Memorial Day, May 25, 2015--Annis-Little Butte Cemetery, Annis, Idaho

Memorial Day, May 25, 2015--Annis-Little Butte Cemetery
Darrel L. Hammon

Memorial Day 2015 was again one of those days we spent in the cemeteries of eastern Idaho, particularly the Annis-Little Butte Cemetery, near Menan, Idaho, where I was raised. Both Joanne's parents and my parents are buried there along with my little brother Heber and my niece Alisha. Plus, Joanne's grandparents, uncles, and cousins are buried there as well.

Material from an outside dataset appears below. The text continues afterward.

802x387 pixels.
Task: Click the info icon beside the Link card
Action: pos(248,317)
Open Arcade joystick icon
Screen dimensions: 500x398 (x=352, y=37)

Joanne and her sister Lou Jean
This year Memorial Day could be considered one of those "hit and run" kind of days. Joanne and I along with her sister Lou Jean and husband Lonnie trundled up to Annis for the day, leaving pretty early in the a.m. to visit a couple of cemeteries. One of the most beautiful cemeteries is the Annis-Little Butte, located in Annis, Idaho. Many people were there, placing flowers on graves, visiting with and meeting relatives and friends they hadn't seen in years, and reliving old stories and earlier lives. These stories probably ought to be written down if they haven't already.

We spent some time at Joanne and Lou Jean's parents' grave. This was the first time we had been back after their mother joined her husband in July 2014. It was rather poignant as we stood there and took in the newness of it all. She loved flowers; so, it was wonderful that many flowers surrounded their graves. She can finally smell them now!

Luke and Wilma Boltz
 My parents are buried there in one of the newer sections of the cemetery. It is sometimes hard to believe they are gone and that I am an orphan. I remember when Renae Olaveson Hampton said to me, "Darrel, now we are both orphans." Tears came to our eyes. Yes, I am an orphan; Joanne is now an orphan.

Dean and Barbara Hammon

Next to my parents' grave is my brother Heber's grave. I was deeply disappointed that we hadn't finished the headstone project for him. My siblings and I will visit about this. My sister Delaina and her family were there, visiting Mom, Dad, and Heber. He left us too soon.

Heber James Hammon
Cemeteries are those kinds of places where you can relive the past, seek the future, and experience the present. One of the pasts was my visit to the graves of four from the Tranquilino López Family. Each time I visit the Annis-Little Butte Cemetery, I walked to where Tranquilino, Mario, Juanita, y Benjamin are buried. They were killed in a terrible automobile accident in 1978 in Menan. Graciela, Eduardo, and Bulmarito all survived but not without consequences. Mrs. López was at home. What a tragedy!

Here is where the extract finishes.